Posts tagged ‘Chris Nolan’

The Failing of Modern Cinema

There is a pattern that is emerging in film these days.  It is a rather tragic pattern, and doesn’t give enough respect for the people who have come before.  It is a pattern that honestly gets on one’s nerves, if they share the same views.  It seems to happen with a lot of great filmmakers these days, and it should be discussed more, because honestly, like every other element of culture, what one sees when they look back on cinema is important.  However, since this is all subjective, many may not agree, but the fact is that this does need to be discussed.  The great failing of modern cinema is that it doesn’t seem to take its audience very seriously.

Take a look at a lot of the movies that really bring in big bucks these days.  Anything by Michael Bay will do.  He is one of the great masters of believing that the cinema audience is nothing but a bunch of slack-jawed idiots who don’t care what is in a film, or what they are looking at.  But then you get the people like James Cameron, who has a really bad habit of making some very good films, like Terminator or Aliens, and then turning around and making over-the-top crap like Avatar.  There are films who tend to just believe that their audience is completely blind to everything but gorgeous effects.

To Bay and Cameron’s credit, both have created films that are visually gorgeous.  As much as I hated Transformers, and all the subsequent sequels, I will give that these films looked great.  The robots looked cool, and the battle scenes, if they could actually hold the camera steady for a second and not give the audience whiplash, were pretty awesome.  But, both Transformers and Avatar suffered from the same thing – not taking their audience seriously.

If the success of filmmakers like Chris Nolan and Pixar animation studios has shown us anything, it is that people can actually handle very complex characters and interesting plots along with visual stimulation.  Nolan remade a comic book character from the ruins that Joel Schumacher left it in after Tim Burton was ejected (for no good reason).  He made it into something almost exclusively for adults.  The Dark Knight was a film that only adults could truly enjoy.  Children would probably be terrified by the psychoticness of the Joker, and the violence was a little much for kids at a lot of points.

And a lot of people have made the arguments that, with kid’s movies, that they are for kids, so they shouldn’t be so serious.  This argument is a complete falsehood.  Pixar has been able to create intellectually engaging films for both kids and adults.  WALL-E had some great themes attached to it, like our over-indulgent culture, our dependence on machines, and our lack of accountability and our desire to take the easy way out instead of making the hard decisions.  And a lot of kid’s movies have done the same.

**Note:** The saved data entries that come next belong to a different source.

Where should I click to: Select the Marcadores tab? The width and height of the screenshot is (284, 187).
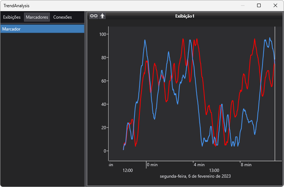[37, 17]
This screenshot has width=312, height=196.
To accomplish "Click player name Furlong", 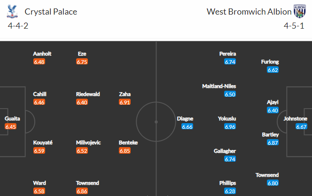I will [270, 62].
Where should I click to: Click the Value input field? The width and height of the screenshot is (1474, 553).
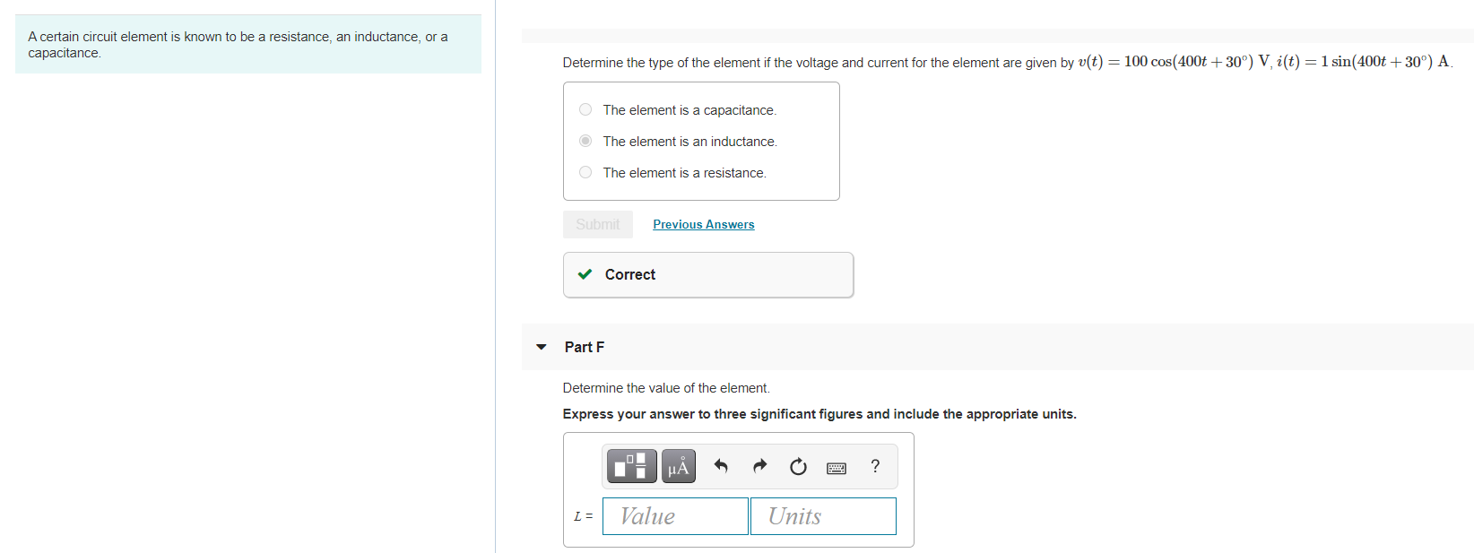coord(675,515)
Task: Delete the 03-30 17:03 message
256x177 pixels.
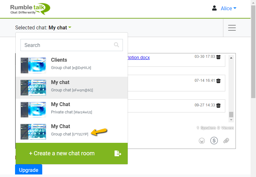Action: pos(219,57)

The Secret of NIMH was one of the most visually beautiful films that was ever made.  Everything Don Bluth did before 1990 was amazing.  After that, well, nobody knows what happened.  It also had an incredible storyline that is regarded by many fans of animated films to be one of the best.  This is another problem that a lot of great filmmakers have.  They start out wanting to take risks, to do their own thing, and after they start to make a lot of money, they become part of a culture of slackers who take the easy way out.  Don Bluth is the perfect example.  It was like he realized he had a lot of money, so he didn’t care what he created anymore.

Now, while Pixar was mentioned, it should be said that Disney has a back and forth problem of creating really arresting films, like one of the most perfect forms of visual poetry ever made, Fantasia, to their straight-to-video or dvd films, which won’t be mentioned here.

And the same thing happens with filmmakers for the older audiences as well.  Take a look at M. Night.  There are two M. Night Shyamalan’s.  There is the first who made The Sixth Sense and Unbreakable (probably one of the most underrated films ever made), and then there is the one who made Signs, and every other film that followed.  Here is a guy who seems to have just forgotten what people want to see.  One could argue that Steven Spielberg had the same thing happen to him.  After Jurassic Park, very little of what he did has consistently been good, although there are still some unsung heroes of his, like AI, which one could argue is one of the most thematically brilliant films that has been made in a long time.

The fact is that film creators have an obligation to the audiences to actually take what they do seriously.  Great film is becoming a harder and harder thing to come by.  The market is swamped with bad films now that straight-to-dvd films are becoming a huge market, although there is the occasional diamond in the rough in that market as well.  And it has been proven that audiences like to be emotionally engaged.  They like to be shown that we have enough respect to believe that they want to see a good movie.

The audience isn’t as stupid as Michael Bay believes them to be.  At least, let’s hope they’re not.